> [TASK STATEMENT]:
I would like every record below transcribed exactly as it is.
*** Block opens ***
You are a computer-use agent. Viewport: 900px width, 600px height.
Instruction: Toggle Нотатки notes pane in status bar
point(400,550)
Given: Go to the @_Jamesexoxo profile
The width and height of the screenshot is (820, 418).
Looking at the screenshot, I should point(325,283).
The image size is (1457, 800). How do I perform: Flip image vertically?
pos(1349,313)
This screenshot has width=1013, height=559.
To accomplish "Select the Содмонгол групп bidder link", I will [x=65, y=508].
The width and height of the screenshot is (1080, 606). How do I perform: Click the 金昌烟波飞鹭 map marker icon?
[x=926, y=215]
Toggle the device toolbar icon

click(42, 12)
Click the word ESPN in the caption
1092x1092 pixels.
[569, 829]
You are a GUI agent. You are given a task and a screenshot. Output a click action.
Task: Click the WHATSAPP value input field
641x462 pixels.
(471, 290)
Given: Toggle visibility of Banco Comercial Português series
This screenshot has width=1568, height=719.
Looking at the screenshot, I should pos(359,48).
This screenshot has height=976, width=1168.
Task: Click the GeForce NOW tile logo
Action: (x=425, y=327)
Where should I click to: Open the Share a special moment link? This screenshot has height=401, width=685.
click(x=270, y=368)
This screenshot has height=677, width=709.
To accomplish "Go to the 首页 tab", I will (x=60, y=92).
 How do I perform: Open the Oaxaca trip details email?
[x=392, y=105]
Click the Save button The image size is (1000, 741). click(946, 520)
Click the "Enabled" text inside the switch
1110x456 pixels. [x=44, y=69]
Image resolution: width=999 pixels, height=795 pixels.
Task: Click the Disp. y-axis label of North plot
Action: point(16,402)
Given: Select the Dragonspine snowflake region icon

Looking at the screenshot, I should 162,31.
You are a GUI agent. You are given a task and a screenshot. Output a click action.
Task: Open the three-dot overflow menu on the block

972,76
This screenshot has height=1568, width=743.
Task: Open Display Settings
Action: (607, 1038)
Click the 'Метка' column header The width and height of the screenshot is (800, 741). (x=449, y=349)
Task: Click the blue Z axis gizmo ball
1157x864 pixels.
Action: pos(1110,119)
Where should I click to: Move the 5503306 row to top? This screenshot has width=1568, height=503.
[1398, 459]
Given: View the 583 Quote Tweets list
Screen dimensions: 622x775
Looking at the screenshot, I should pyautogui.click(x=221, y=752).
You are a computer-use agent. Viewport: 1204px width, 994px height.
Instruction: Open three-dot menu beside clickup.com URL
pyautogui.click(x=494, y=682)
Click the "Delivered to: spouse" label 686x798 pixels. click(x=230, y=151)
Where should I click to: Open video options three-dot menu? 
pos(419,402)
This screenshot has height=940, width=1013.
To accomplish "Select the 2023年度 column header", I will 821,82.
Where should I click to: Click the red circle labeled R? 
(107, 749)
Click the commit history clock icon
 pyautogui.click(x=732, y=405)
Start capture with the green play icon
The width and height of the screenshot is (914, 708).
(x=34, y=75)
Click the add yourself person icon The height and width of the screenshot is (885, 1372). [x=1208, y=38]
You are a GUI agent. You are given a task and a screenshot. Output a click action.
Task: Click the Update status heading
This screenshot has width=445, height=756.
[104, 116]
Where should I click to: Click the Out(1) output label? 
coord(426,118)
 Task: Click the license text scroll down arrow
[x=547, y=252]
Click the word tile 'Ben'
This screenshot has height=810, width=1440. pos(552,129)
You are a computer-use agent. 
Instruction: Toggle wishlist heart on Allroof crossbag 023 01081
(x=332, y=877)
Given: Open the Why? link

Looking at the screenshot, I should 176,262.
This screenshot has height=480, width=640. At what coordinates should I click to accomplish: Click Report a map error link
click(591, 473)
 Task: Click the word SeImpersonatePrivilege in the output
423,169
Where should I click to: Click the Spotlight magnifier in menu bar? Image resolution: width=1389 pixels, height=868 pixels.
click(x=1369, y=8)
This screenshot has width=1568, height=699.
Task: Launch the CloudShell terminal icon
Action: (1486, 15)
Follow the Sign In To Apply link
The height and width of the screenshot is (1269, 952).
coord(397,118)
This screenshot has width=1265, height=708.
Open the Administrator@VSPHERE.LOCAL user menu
*** Block closes ***
> [EXPECTED OUTPUT]:
You are a computer-use agent. Viewport: 900px width, 600px height.
Instruction: Toggle Нотатки notes pane in status bar
point(400,550)
Given: Go to the @_Jamesexoxo profile
The width and height of the screenshot is (820, 418).
Looking at the screenshot, I should point(325,283).
The image size is (1457, 800). How do I perform: Flip image vertically?
pos(1349,313)
This screenshot has width=1013, height=559.
To accomplish "Select the Содмонгол групп bidder link", I will [x=65, y=508].
The width and height of the screenshot is (1080, 606). How do I perform: Click the 金昌烟波飞鹭 map marker icon?
[x=926, y=215]
Toggle the device toolbar icon

click(42, 12)
Click the word ESPN in the caption
1092x1092 pixels.
[569, 829]
You are a GUI agent. You are given a task and a screenshot. Output a click action.
Task: Click the WHATSAPP value input field
641x462 pixels.
(471, 290)
Given: Toggle visibility of Banco Comercial Português series
This screenshot has width=1568, height=719.
Looking at the screenshot, I should pos(359,48).
This screenshot has height=976, width=1168.
Task: Click the GeForce NOW tile logo
Action: (x=425, y=327)
Where should I click to: Open the Share a special moment link? This screenshot has height=401, width=685.
click(x=270, y=368)
This screenshot has height=677, width=709.
To accomplish "Go to the 首页 tab", I will (x=60, y=92).
 How do I perform: Open the Oaxaca trip details email?
[x=392, y=105]
Click the Save button The image size is (1000, 741). click(946, 520)
Click the "Enabled" text inside the switch
1110x456 pixels. [x=44, y=69]
Image resolution: width=999 pixels, height=795 pixels.
Task: Click the Disp. y-axis label of North plot
Action: point(16,402)
Given: Select the Dragonspine snowflake region icon

Looking at the screenshot, I should 162,31.
You are a GUI agent. You are given a task and a screenshot. Output a click action.
Task: Open the three-dot overflow menu on the block

972,76
This screenshot has height=1568, width=743.
Task: Open Display Settings
Action: (607, 1038)
Click the 'Метка' column header The width and height of the screenshot is (800, 741). (x=449, y=349)
Task: Click the blue Z axis gizmo ball
1157x864 pixels.
Action: pos(1110,119)
Where should I click to: Move the 5503306 row to top? This screenshot has width=1568, height=503.
[1398, 459]
Given: View the 583 Quote Tweets list
Screen dimensions: 622x775
Looking at the screenshot, I should pyautogui.click(x=221, y=752).
You are a computer-use agent. Viewport: 1204px width, 994px height.
Instruction: Open three-dot menu beside clickup.com URL
pyautogui.click(x=494, y=682)
Click the "Delivered to: spouse" label 686x798 pixels. click(x=230, y=151)
Where should I click to: Open video options three-dot menu? 
pos(419,402)
This screenshot has height=940, width=1013.
To accomplish "Select the 2023年度 column header", I will 821,82.
Where should I click to: Click the red circle labeled R? 
(107, 749)
Click the commit history clock icon
 pyautogui.click(x=732, y=405)
Start capture with the green play icon
The width and height of the screenshot is (914, 708).
(x=34, y=75)
Click the add yourself person icon The height and width of the screenshot is (885, 1372). [x=1208, y=38]
You are a GUI agent. You are given a task and a screenshot. Output a click action.
Task: Click the Update status heading
This screenshot has width=445, height=756.
[104, 116]
Where should I click to: Click the Out(1) output label? 
coord(426,118)
 Task: Click the license text scroll down arrow
[x=547, y=252]
Click the word tile 'Ben'
This screenshot has height=810, width=1440. pos(552,129)
You are a computer-use agent. 
Instruction: Toggle wishlist heart on Allroof crossbag 023 01081
(x=332, y=877)
Given: Open the Why? link

Looking at the screenshot, I should 176,262.
This screenshot has height=480, width=640. At what coordinates should I click to accomplish: Click Report a map error link
click(591, 473)
 Task: Click the word SeImpersonatePrivilege in the output
423,169
Where should I click to: Click the Spotlight magnifier in menu bar? Image resolution: width=1389 pixels, height=868 pixels.
click(x=1369, y=8)
This screenshot has width=1568, height=699.
Task: Launch the CloudShell terminal icon
Action: (1486, 15)
Follow the Sign In To Apply link
The height and width of the screenshot is (1269, 952).
coord(397,118)
This screenshot has width=1265, height=708.
Open the Administrator@VSPHERE.LOCAL user menu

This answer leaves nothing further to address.